In the wake of the outbreak, ConAgra recalled all of the peanut butter is had manufactured since 2004. It later said that an internal investigation revealed a malfunctioning sprinkler system and a leaking roof allowed salmonella bacteria to grow on raw peanuts at the facility.
The plant was completely upgraded in 2007, and new testing procedures allowed it to get back to the business of producing peanut butter a few months after the recall.
In a statement ConAgra’s Chief Operations Officer Al Bolles said the company didn’t know the peanut butter was contaminated with salmonella before it was shipped and that it is committed to ensuring the safety of its products.

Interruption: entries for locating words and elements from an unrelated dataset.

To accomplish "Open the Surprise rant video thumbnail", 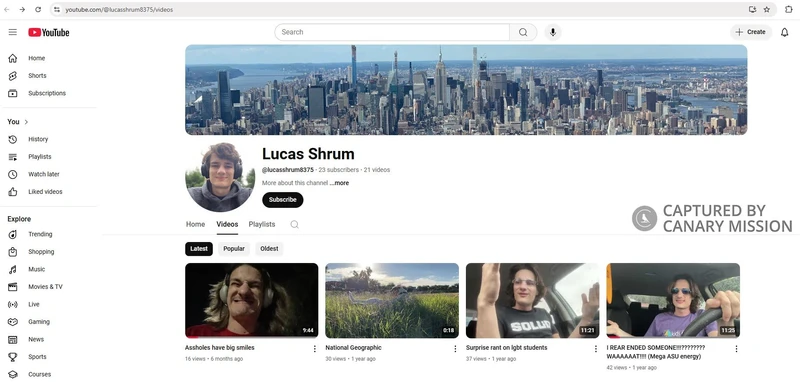I will (533, 300).
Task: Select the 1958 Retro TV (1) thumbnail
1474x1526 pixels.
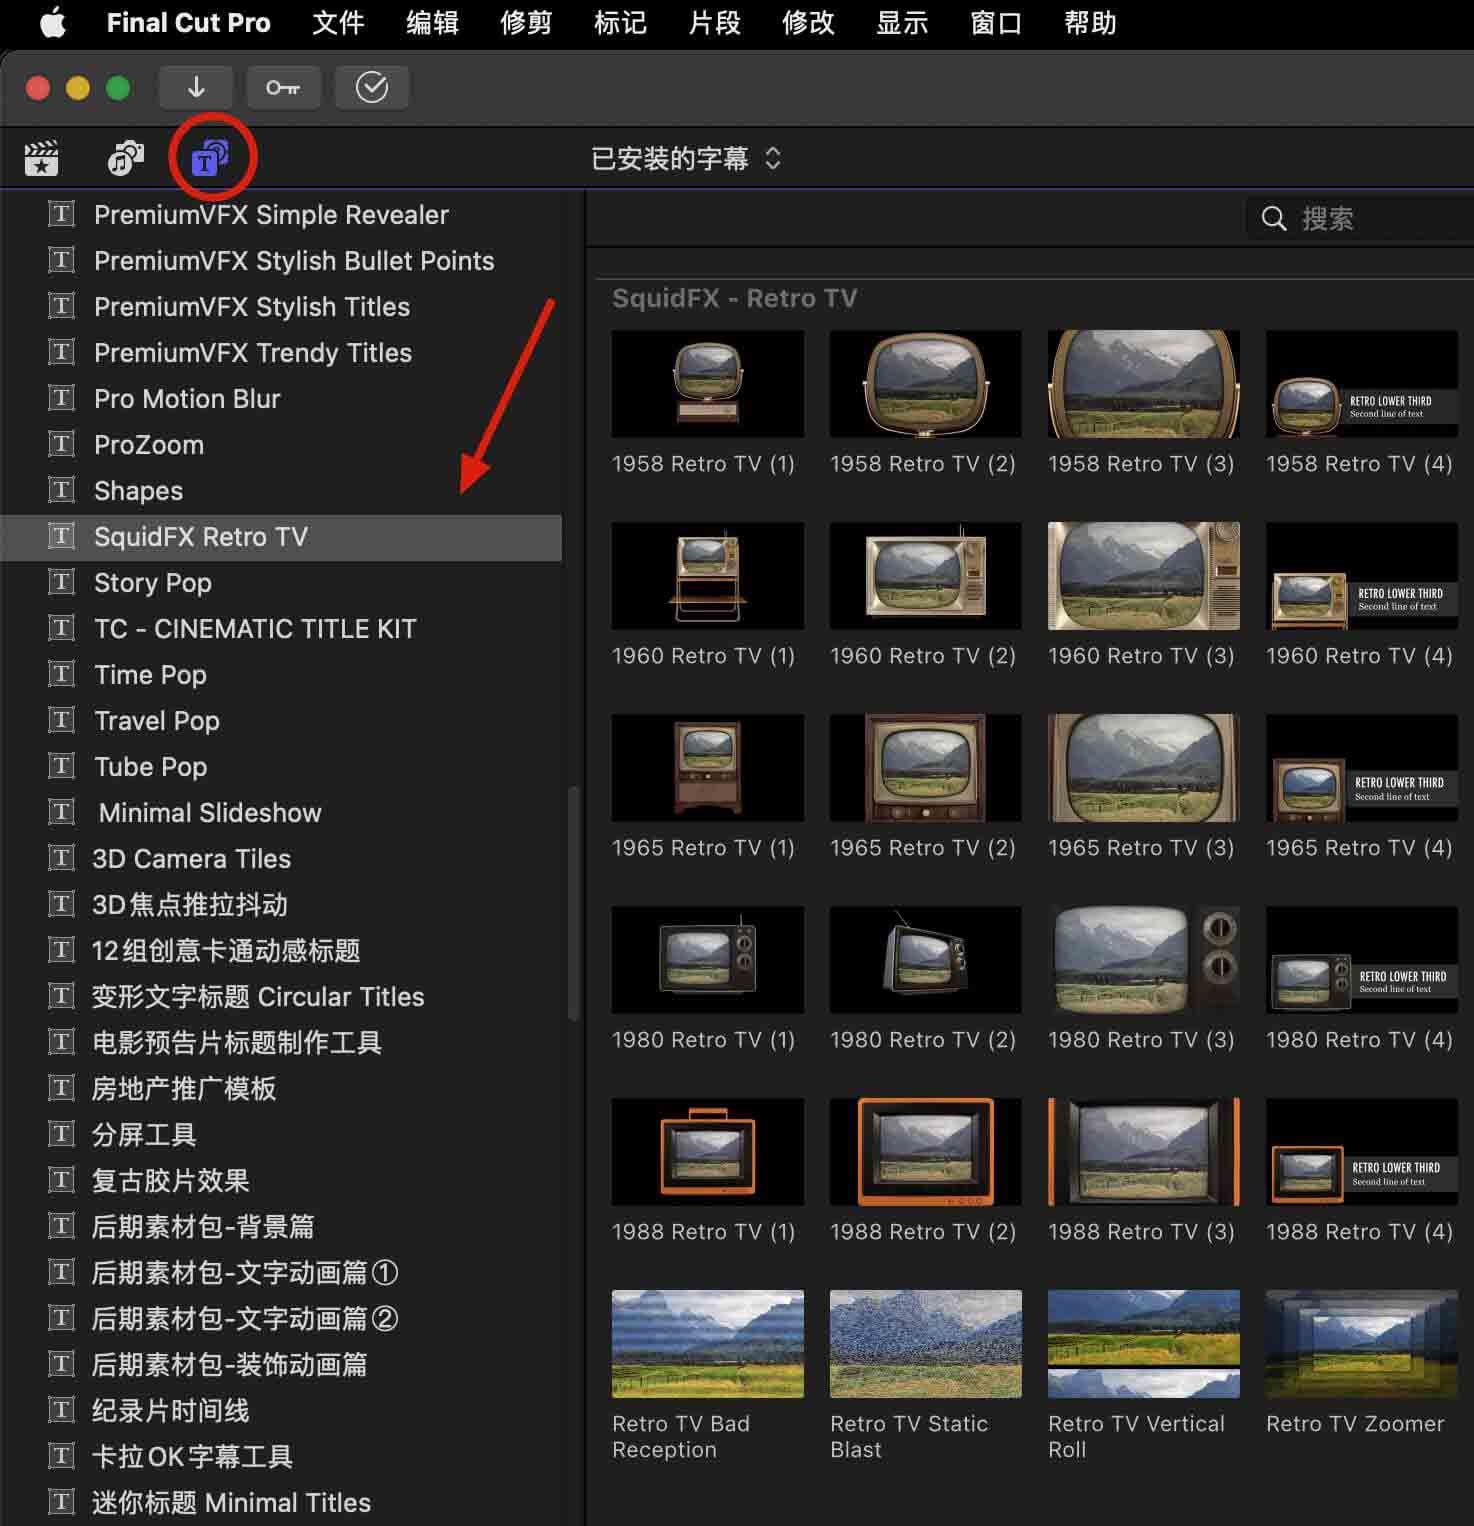Action: (707, 384)
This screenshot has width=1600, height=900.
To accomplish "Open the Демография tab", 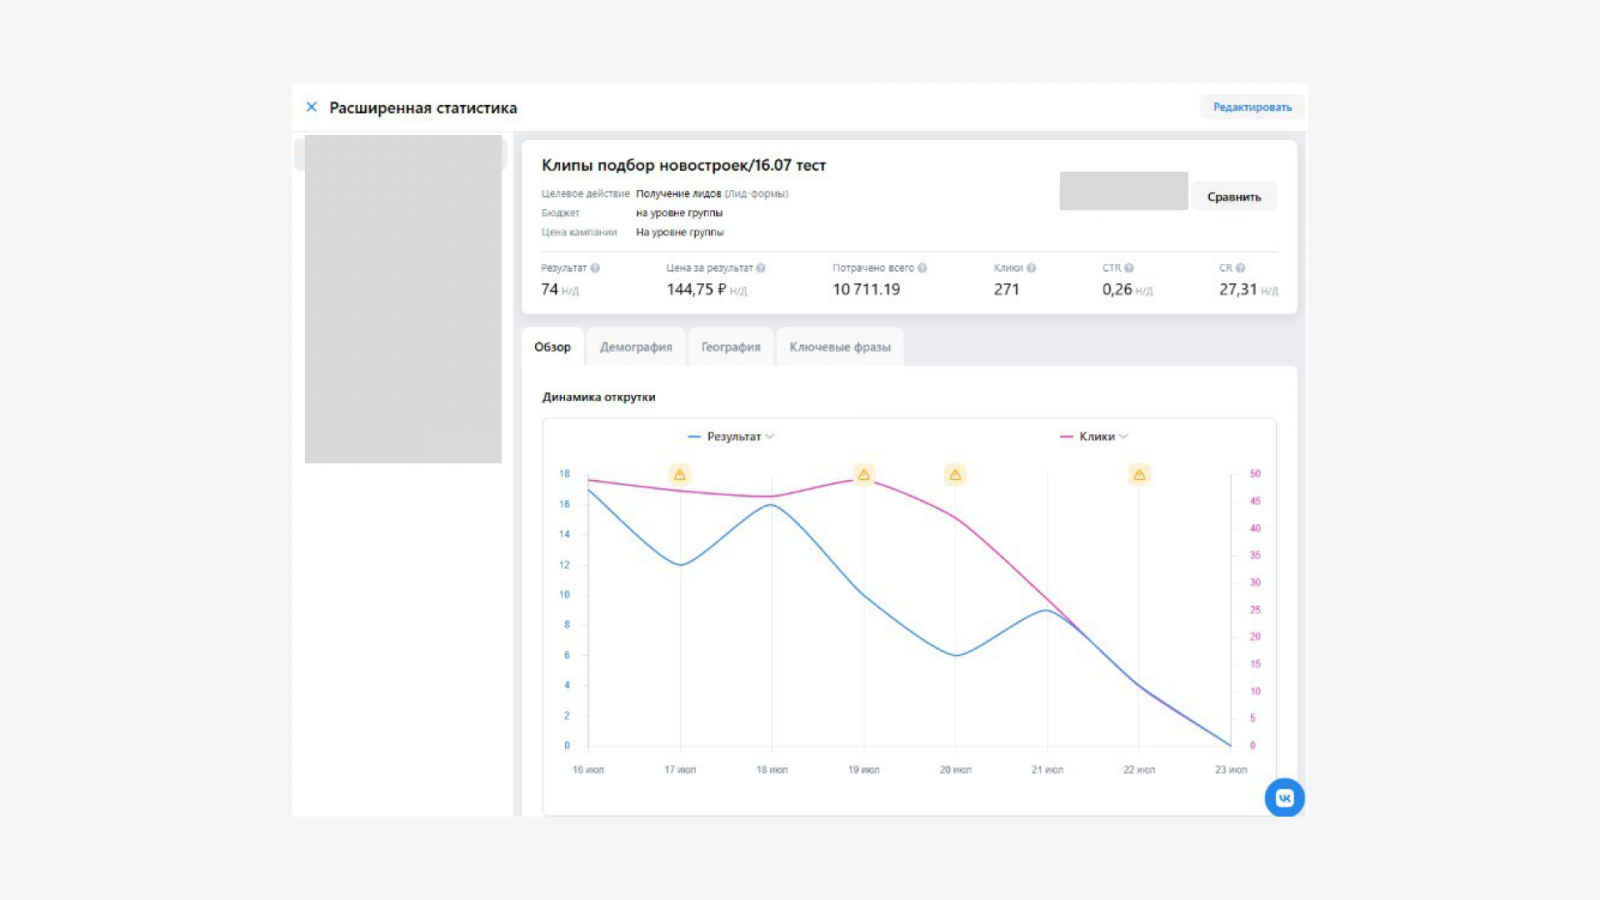I will 636,347.
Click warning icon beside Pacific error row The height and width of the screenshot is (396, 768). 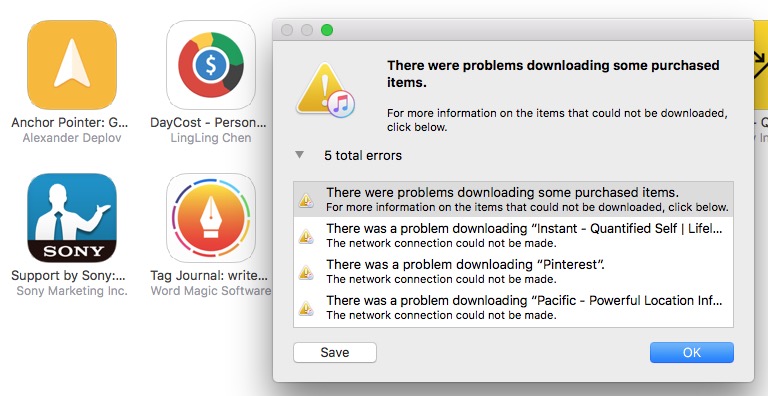click(306, 308)
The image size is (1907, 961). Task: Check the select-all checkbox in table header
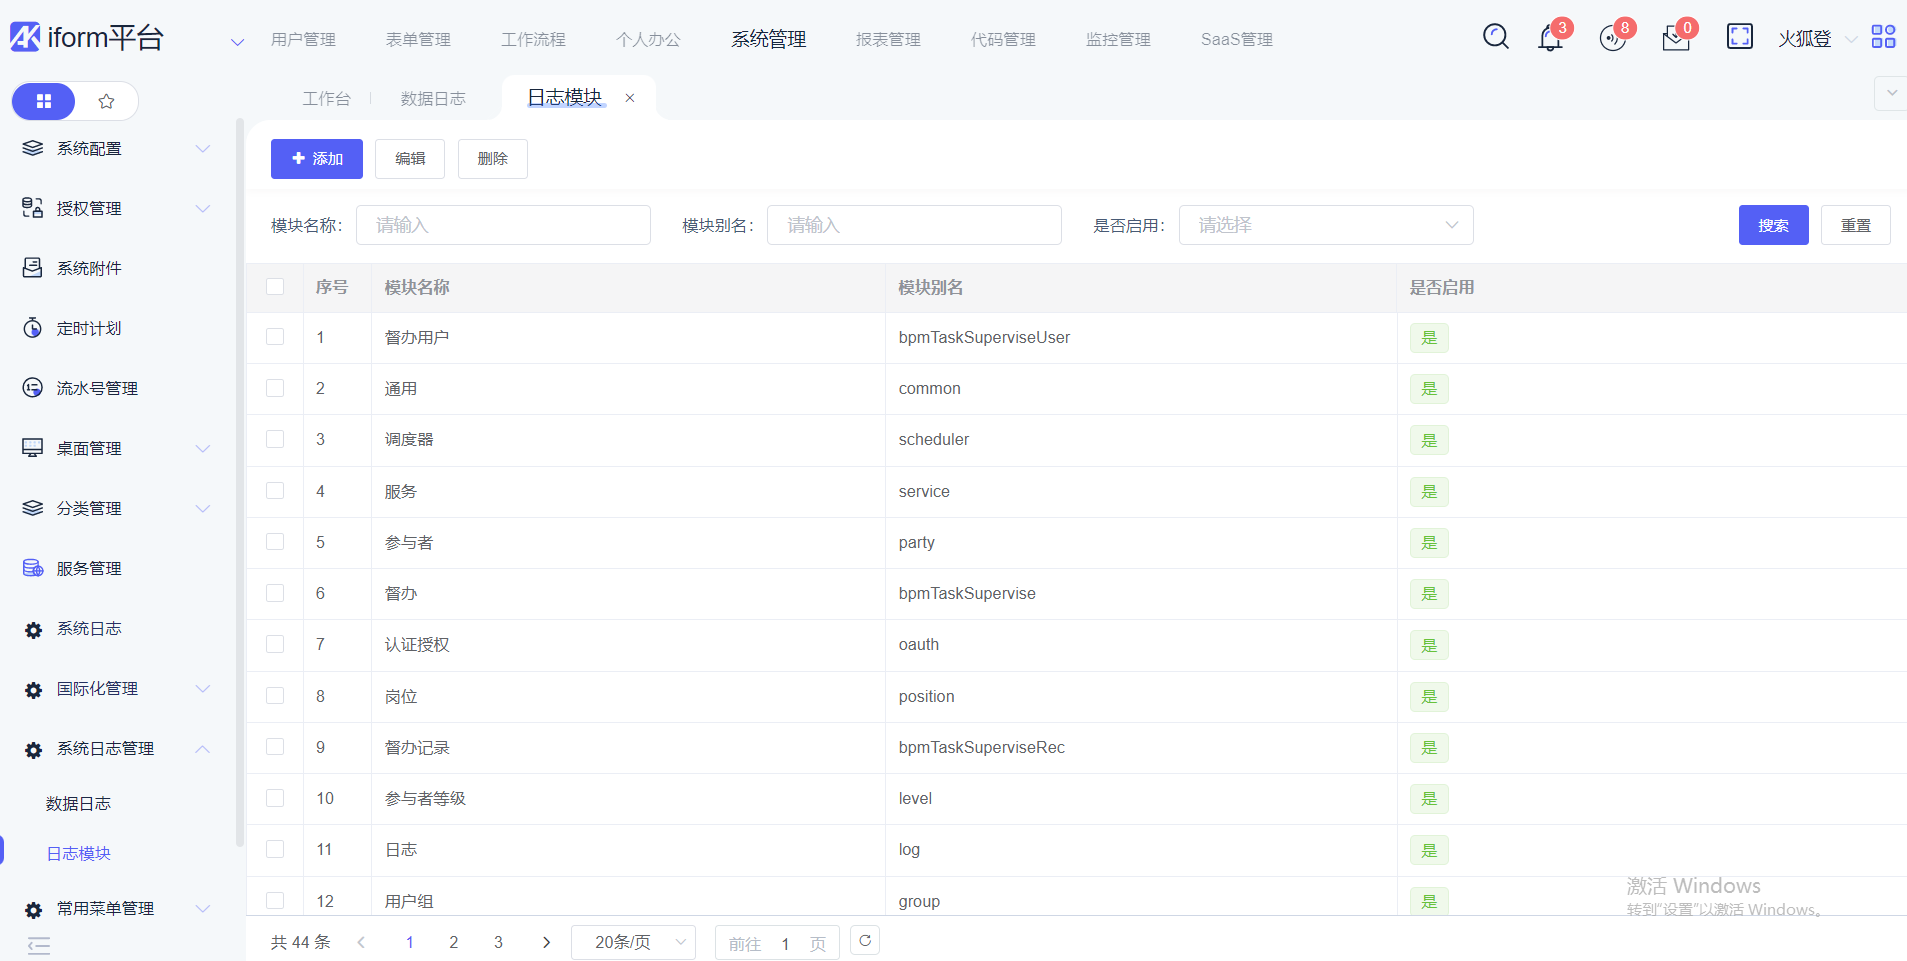pyautogui.click(x=275, y=287)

“We’ve invested heavily in leading-edge food safety technology and practices over the past eight years, and we are thankful for all of the people who recognize that and are loyal Peter Pan fans,” Bolles said. “ConAgra Foods took full responsibility in 2007, taking immediate steps to determine the potential causes of and solutions for the problem and acting quickly and definitively to inform and protect consumers.
“This incident brought to light previously unknown aspects of making safe peanut butter, and we have been passionate about sharing what we learned to help others join us in creating an even safer food supply. We will remain vigilant to maintain the trust we’ve worked so hard to earn from our consumers,” he said.